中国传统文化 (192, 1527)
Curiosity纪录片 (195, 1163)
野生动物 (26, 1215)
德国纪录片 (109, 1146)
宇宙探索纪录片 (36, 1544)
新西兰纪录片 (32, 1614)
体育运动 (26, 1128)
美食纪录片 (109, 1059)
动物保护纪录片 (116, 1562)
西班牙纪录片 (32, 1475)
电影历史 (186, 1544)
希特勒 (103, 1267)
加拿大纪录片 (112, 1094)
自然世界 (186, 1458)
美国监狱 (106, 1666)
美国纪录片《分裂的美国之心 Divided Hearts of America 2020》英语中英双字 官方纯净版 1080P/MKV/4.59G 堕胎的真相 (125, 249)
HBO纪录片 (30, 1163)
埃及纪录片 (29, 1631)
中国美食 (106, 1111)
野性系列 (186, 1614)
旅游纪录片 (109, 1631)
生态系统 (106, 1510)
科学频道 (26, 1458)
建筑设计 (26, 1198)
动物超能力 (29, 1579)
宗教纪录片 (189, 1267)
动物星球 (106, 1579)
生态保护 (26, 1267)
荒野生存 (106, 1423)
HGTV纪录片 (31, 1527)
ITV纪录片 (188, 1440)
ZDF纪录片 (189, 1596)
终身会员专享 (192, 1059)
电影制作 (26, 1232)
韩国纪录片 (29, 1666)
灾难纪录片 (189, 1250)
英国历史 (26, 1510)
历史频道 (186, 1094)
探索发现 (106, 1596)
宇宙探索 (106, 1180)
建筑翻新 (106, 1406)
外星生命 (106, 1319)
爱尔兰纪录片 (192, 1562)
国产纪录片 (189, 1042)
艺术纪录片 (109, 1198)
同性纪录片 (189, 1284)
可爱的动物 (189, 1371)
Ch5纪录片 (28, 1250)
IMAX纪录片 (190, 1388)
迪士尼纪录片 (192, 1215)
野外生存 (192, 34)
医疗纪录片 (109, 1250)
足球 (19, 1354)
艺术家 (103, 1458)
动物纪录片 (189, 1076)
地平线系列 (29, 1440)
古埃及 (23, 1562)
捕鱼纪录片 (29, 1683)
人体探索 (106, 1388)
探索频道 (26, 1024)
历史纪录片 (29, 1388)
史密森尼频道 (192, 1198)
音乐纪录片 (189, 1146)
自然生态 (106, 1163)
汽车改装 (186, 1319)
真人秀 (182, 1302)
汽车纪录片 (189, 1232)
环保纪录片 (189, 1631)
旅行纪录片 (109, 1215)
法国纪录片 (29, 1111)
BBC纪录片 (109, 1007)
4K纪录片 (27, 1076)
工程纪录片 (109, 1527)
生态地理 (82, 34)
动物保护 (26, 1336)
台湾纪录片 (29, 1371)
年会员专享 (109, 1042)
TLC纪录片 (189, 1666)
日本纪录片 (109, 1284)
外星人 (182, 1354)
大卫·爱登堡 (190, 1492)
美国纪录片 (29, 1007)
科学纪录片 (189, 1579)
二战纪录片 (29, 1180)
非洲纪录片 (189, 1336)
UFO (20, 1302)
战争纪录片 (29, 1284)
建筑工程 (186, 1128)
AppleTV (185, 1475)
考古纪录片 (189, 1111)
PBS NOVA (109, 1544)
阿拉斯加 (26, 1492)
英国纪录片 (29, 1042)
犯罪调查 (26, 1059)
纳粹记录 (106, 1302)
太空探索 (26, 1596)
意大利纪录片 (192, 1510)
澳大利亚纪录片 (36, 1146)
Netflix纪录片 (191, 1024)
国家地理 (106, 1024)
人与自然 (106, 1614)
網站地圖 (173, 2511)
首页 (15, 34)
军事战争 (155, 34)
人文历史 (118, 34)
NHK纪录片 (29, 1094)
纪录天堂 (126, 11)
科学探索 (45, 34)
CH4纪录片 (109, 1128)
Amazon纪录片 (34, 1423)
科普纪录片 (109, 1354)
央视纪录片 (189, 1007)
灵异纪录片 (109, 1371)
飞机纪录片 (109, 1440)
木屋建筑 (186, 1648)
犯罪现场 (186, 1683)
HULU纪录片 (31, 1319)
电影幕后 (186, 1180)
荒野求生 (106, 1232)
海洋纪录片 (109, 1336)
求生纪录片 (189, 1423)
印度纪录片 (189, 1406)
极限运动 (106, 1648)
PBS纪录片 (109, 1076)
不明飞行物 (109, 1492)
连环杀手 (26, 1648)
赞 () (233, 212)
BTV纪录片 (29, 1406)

◆ WHAT IS NEEDED
Gather every line in the data above that contains the string "美国纪录片", and copy each one out in full.

◆ RESULT OF THE TASK
美国纪录片《分裂的美国之心 Divided Hearts of America 2020》英语中英双字 官方纯净版 1080P/MKV/4.59G 堕胎的真相 (125, 249)
美国纪录片 (29, 1007)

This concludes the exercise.